The lack of foresight in giving women film makers their proper due can be seen in many other areas too. In Asia, Kinuyo Tanaka became the first Japanese woman to work as a film director despite much widespread criticism for stepping over perceived gender boundaries. Having starred in a series of films by the greatest directors of the day in Japan, not least amongst them Kenji Mizoguchi, Kei Kumai and Akira Kurosawa, Tanaka was able to use her fame as leeway to make her own projects and began by directing the sumptuous Love Letter; a movie that would become an official entrant at the 1954 Cannes Film Festival during a period in which Western knowledge of Asian film was still in its infancy. Whilst Ozu, Kurosawa, et al are all frequently remembered for their contribution to popularizing Eastern cinema, Tanaka is largely forgotten for her directorial contributions.
Other problems can too lead to omissions in chronicling the important role women have played in movie history. In Germany, Leni Riefenstahl became one of the first directors, male of female, to combine ground breaking visual aesthetics synonymous of fictional features with the documentary format; many of her cinematic techniques have been aped endlessly since she introduced them in the 1930s in both sports coverage and epic fictional narratives. However Riefenstahl has largely been ignored as a film maker of any value due to her most famous films, The Triumph Of The Will and Olympia, being state sponsored propaganda films for Adolf Hitler’s Nazi Party.

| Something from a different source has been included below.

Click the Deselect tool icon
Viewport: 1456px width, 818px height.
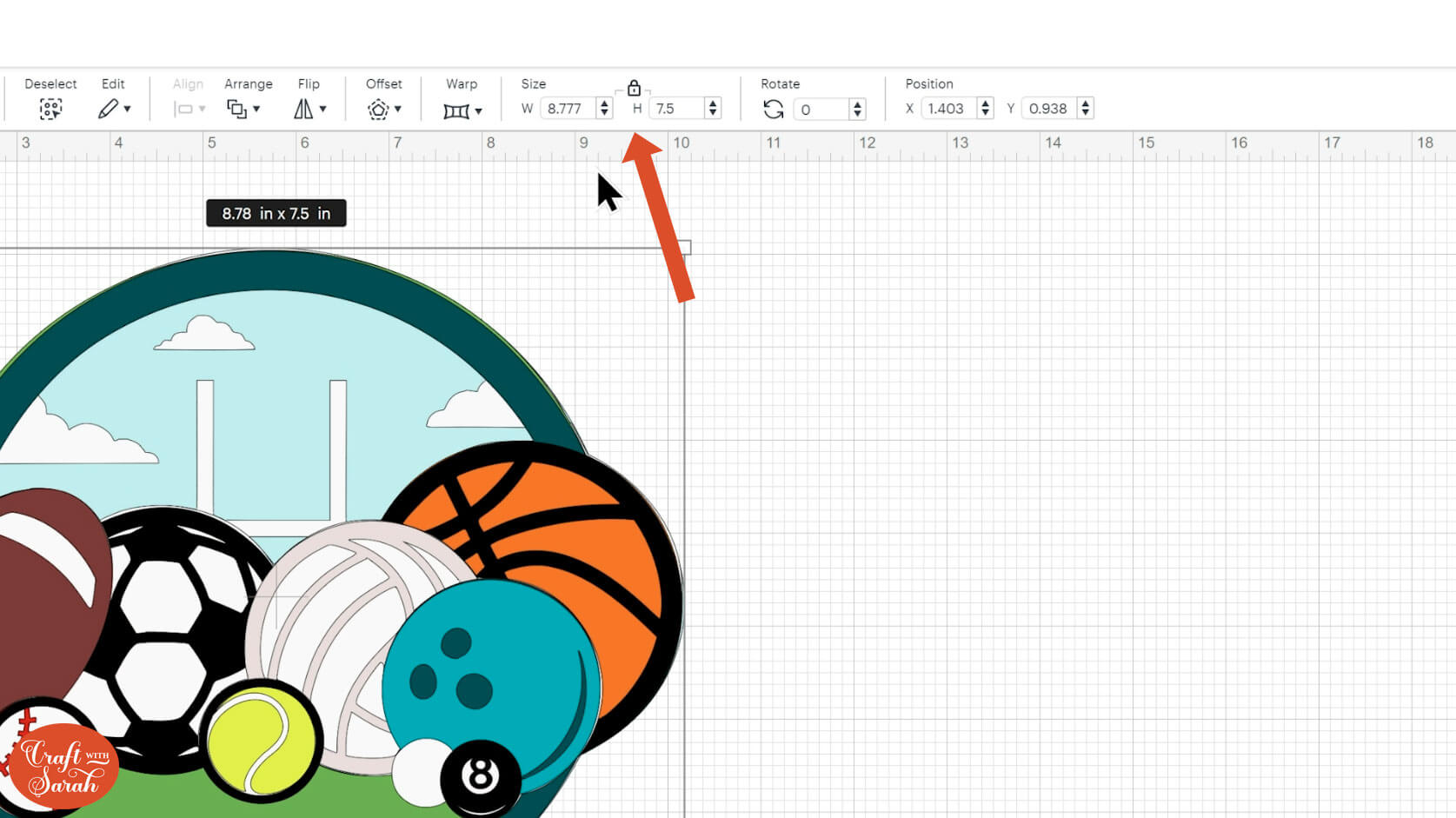(50, 110)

More recently, despite her films receiving two Oscars, Barbara Kopple has been largely looked over as a superlative documentarian due to her unfashionable lack of narcissism in her approach to film making; whereas contemporaries such as Michael Moore, Nick Broomfield and their ilk have found fame by plastering themselves all over their own movies and their material, Kopple seems more concerned on the rather quaint notion of allowing her films to tell the story of her subjects.
As film-making has began to move away from the old studio production model, female directors across the world have began to find their niche and, whilst at one point, this could be seen to be mostly in art or independent films, female directors have found their home in both smaller, intimate projects as well as at the head of international blockbusters such as Mama Mia! and Twilight. With the success of Bigelow and The Hurt Locker, the continual box office smashes of films targeted at women, such as the aforementioned Mama Mia!, and the emergence of a new wave of female directing talent, hopefully the staggeringly uneven figures of the past detailed above will begin to plateau.